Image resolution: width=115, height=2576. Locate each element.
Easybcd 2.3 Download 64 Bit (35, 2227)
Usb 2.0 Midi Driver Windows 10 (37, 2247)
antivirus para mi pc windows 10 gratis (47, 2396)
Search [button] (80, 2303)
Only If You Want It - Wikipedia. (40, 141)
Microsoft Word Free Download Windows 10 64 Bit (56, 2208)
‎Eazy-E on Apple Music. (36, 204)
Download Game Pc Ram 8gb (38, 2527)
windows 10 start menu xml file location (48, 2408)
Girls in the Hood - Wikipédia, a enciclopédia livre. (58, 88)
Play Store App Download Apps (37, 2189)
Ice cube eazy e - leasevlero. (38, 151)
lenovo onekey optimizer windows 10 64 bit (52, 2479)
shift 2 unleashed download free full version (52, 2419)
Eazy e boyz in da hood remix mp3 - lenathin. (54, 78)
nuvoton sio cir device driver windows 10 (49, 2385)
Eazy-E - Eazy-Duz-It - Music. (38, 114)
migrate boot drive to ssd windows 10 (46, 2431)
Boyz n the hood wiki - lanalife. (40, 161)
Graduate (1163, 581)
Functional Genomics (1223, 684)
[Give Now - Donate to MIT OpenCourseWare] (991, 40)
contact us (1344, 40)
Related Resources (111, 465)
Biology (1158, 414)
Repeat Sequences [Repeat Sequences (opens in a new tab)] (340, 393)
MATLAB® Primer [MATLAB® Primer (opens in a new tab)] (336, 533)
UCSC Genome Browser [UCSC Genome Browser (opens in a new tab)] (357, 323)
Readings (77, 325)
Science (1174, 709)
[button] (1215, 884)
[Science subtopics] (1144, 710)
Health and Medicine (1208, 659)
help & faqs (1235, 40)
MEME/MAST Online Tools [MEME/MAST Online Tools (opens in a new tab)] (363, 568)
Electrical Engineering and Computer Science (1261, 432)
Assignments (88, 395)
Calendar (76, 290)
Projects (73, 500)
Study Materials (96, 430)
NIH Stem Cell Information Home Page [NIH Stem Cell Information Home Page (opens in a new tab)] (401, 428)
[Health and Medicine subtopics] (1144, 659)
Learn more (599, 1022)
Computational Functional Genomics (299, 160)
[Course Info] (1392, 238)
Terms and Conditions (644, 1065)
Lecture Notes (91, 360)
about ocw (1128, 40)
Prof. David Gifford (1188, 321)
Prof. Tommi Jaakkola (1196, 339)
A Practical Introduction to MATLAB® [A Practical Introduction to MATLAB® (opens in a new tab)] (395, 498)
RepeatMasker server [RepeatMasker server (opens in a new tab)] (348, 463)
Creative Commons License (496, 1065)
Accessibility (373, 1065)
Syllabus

**Assignment**: All lines from the one that holds "[Health and Medicine subtopics] (1144, 659)" to the end of the entries above must be transcribed exactly, both ends included, and no others.

**Output below**:
[Health and Medicine subtopics] (1144, 659)
Learn more (599, 1022)
Computational Functional Genomics (299, 160)
[Course Info] (1392, 238)
Terms and Conditions (644, 1065)
Lecture Notes (91, 360)
about ocw (1128, 40)
Prof. David Gifford (1188, 321)
Prof. Tommi Jaakkola (1196, 339)
A Practical Introduction to MATLAB® [A Practical Introduction to MATLAB® (opens in a new tab)] (395, 498)
RepeatMasker server [RepeatMasker server (opens in a new tab)] (348, 463)
Creative Commons License (496, 1065)
Accessibility (373, 1065)
Syllabus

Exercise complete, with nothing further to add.